# 原文节选:
最近综合实训花了一大堆时间,都没怎么打比赛和写题解了。
A. Shovels and Swords
题目:四个公式2x+y<=a x+2y<=b x>=0 y>=0 求最大的 x+y
做法:简单的三分
#pragma GCC optimize(2)
#include<bits/stdc++.h>
#define ll long long
#define maxn 1005
#define inf 1e9
#define pb push_back
#define rep(i,a,b) for(int i=a;i<=b;i++)
#define per(i,a,b) for(int i=a;i>=b;i--)
using namespace std;
inline ll read()
{
ll x=0,w=1; char c=getchar();
while(c<'0'||c>'9') {if(c=='-') w=-1; c=getchar();}
while(c<='9'&&c>='0') {x=(x<<1)+(x<<3)+c-'0'; c=getchar();}
return w==1?x:-x;
}
ll a,b;
ll cal(ll y)
{
ll x=min(b-2*y,(a-y)/2);
//if(x<0||y<0) return 0;
return x+y;
}
int main()
{
int _=read();while(_--){
a=read(),b=read();
if(a==0||b==0){puts("0");continue;}
if(a>b) swap(a,b);
ll l=0,r=min(a,b/2);
while(l+10<=r){
ll m1=l+r>>1;
ll m2=m1+r>>1;
if(cal(m2)>=cal(m1)) l=m1+1;
else r=m2-1;
}
ll ans=0;
for(ll i=l;i<=r;++i){
ans=max(ans,cal(i));
}
printf("%lld\n",ans);
}
}
D. Two Divisors
题目:给你n个数,求每个的所有因子数中取两个 d1、d2 使得gcd(d1+d2,a[i])==1
做法:参考来自博客
妙。。数论 知识还是太薄弱了。。
那么 套一个线性筛就可以了。
#include<bits/stdc++.h>
using namespace std;
const int N=5e5+10,M=1e7+10;
int prime[M],vs[M],len,mi[M];
int n,ans[3][N],a[N];
void init()
{
for(int i=2;i<M;++i){
if(!vs[i]){
prime[++len]=i;
//vs[i]=1;
}
for(int j=1;j<=len&&i*prime[j]<M;++j){
vs[i*prime[j]]=prime[j];
if(i%prime[j]==0) break;
}
}
}
int main()
{
init();
scanf("%d",&n);
for(int i=1;i<=n;++i) {
scanf("%d",&a[i]);
ans[1][i]=ans[2][i]=-1;
}
for(int i=1;i<=n;++i){
if(!vs[a[i]]) continue;
int d=vs[a[i]],now=1;
while(a[i]%d==0) a[i]/=d,now=now*d;
if(a[i]==1) continue;
ans[1][i]=now;
ans[2][i]=a[i];
}
for(int i=1;i<=n;++i) printf("%d ",ans[1][i]);
puts("");
for(int i=1;i<=n;++i) printf("%d ",ans[2][i]);
}
E. Two Arrays
做法参考来自:博客
没怎么打比赛,怎么思维也跟不上了。

# 待析数据:

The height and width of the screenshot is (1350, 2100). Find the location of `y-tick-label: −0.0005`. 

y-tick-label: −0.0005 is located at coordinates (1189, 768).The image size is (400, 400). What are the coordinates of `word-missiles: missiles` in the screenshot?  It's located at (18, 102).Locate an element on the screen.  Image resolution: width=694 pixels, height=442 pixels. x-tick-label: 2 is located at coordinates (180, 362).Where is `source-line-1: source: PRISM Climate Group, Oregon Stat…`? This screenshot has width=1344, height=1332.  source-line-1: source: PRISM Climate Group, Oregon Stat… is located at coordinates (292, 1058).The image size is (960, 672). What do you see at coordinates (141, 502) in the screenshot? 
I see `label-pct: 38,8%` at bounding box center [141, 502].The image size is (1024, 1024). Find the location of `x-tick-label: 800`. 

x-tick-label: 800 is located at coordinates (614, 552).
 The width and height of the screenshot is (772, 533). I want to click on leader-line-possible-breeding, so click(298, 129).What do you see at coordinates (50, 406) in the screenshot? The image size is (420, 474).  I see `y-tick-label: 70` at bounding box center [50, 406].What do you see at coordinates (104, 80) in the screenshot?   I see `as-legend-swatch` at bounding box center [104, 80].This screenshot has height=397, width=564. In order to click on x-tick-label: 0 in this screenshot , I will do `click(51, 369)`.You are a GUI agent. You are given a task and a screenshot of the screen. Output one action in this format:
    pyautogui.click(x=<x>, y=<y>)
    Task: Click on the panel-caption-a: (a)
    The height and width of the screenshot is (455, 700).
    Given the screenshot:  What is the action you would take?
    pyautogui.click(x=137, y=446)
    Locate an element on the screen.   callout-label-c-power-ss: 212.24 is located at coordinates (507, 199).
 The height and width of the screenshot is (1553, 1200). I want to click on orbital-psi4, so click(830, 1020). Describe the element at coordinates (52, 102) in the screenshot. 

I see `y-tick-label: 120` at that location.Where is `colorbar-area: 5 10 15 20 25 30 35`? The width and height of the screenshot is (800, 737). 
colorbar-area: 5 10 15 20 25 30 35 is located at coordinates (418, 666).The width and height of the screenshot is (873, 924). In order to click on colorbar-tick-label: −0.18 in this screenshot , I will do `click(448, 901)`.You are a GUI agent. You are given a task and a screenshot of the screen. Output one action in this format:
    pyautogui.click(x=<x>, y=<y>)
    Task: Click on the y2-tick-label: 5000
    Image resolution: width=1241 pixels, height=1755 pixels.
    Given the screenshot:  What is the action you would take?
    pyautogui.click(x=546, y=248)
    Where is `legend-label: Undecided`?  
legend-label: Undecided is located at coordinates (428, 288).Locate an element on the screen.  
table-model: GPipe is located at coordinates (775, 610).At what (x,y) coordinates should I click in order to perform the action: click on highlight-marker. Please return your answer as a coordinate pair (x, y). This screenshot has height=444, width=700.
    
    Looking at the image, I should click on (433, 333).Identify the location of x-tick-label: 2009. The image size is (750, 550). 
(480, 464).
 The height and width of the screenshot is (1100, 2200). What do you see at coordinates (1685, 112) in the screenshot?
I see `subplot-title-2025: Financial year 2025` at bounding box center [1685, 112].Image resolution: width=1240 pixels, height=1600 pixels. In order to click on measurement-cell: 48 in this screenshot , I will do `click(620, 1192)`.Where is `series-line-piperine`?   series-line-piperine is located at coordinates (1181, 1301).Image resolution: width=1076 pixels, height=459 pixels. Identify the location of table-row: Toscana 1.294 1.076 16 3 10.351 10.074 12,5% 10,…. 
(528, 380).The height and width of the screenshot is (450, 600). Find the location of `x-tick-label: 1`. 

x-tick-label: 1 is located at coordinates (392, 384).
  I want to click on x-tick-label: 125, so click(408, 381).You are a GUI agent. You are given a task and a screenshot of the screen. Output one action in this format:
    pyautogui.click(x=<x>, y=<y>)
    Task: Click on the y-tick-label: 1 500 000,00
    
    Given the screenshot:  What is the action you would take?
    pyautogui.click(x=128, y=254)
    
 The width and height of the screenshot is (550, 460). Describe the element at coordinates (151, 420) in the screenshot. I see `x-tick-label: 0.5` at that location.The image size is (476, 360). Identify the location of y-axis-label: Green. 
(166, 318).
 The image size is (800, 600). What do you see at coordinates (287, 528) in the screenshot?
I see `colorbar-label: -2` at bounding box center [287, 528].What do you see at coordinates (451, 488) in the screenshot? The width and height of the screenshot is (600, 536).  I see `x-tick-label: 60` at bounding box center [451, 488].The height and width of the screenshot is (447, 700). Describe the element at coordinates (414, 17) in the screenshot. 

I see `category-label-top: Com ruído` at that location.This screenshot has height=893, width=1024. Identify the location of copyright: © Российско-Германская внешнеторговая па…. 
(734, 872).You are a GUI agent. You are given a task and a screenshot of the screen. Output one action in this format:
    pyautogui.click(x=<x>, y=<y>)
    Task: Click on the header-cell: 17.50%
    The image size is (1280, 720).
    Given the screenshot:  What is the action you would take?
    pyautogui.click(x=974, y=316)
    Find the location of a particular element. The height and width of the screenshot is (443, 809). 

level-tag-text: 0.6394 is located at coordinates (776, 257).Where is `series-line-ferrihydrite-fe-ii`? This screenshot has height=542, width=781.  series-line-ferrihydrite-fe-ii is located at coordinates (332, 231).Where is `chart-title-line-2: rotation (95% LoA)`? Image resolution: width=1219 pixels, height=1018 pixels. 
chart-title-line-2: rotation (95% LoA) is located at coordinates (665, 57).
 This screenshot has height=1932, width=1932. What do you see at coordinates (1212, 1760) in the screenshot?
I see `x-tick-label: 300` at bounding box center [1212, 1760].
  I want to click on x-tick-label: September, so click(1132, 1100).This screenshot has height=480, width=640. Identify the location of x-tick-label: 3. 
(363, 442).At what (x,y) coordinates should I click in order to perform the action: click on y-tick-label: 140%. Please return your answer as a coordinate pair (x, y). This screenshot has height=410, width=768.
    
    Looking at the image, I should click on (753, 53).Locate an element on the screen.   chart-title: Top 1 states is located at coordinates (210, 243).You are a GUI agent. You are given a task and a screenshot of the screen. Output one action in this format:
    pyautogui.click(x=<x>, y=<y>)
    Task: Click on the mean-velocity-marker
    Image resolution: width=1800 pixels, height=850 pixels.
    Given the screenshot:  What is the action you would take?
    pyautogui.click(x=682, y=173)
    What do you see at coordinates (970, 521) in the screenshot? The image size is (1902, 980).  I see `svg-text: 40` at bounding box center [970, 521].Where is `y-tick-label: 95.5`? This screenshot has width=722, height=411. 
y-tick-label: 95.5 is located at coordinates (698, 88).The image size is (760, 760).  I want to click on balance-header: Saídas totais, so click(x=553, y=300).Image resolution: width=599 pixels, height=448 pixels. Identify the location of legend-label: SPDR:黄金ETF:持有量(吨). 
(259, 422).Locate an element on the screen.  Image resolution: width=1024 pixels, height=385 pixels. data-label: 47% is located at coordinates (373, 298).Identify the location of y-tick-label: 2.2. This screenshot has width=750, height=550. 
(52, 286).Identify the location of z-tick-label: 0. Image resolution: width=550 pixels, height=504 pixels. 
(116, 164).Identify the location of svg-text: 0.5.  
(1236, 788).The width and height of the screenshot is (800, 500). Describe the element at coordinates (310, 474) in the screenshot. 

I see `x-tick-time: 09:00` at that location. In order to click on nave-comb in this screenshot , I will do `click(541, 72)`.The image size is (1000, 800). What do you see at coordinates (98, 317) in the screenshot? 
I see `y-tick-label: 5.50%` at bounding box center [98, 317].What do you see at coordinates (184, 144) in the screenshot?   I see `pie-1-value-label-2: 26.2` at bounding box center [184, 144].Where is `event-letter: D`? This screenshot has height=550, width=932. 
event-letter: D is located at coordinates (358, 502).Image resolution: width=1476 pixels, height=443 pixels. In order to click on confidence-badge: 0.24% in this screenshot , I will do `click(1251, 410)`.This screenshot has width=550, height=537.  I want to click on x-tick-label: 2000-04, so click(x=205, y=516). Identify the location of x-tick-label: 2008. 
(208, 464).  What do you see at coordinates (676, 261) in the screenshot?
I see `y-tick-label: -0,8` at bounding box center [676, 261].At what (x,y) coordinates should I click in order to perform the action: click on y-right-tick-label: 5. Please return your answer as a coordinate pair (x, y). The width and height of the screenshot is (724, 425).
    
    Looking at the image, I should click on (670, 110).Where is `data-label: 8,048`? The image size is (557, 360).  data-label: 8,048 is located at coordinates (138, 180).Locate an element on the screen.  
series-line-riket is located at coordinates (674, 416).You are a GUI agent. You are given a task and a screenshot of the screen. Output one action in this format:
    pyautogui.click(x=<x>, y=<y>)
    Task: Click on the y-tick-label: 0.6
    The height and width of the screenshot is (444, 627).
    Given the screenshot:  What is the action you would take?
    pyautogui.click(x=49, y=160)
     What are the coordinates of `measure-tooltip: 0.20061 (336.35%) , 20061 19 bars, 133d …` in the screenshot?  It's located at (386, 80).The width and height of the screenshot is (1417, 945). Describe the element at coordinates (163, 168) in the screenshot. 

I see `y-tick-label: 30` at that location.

# 思考题:
1. 请将这篇题解中从“#define per(i,a,b) for(int”到“ll cal(ll y)”的这一段一字不差地重新输入一遍。
2. 根据这篇题解回答下列问题:
(a) 开头提到最近是什么占用了一大堆时间?
(b) A 题采用的做法是什么?
(c) D 题中说套一个什么就可以了?
这些记录与本练习无关,无须查看。

# 参考答案:
1.
#define per(i,a,b) for(int i=a;i>=b;i--)
using namespace std;
inline ll read()
{
ll x=0,w=1; char c=getchar();
while(c<'0'||c>'9') {if(c=='-') w=-1; c=getchar();}
while(c<='9'&&c>='0') {x=(x<<1)+(x<<3)+c-'0'; c=getchar();}
return w==1?x:-x;
}
ll a,b;
ll cal(ll y)

2.
(a) 综合实训。
(b) 简单的三分。
(c) 线性筛。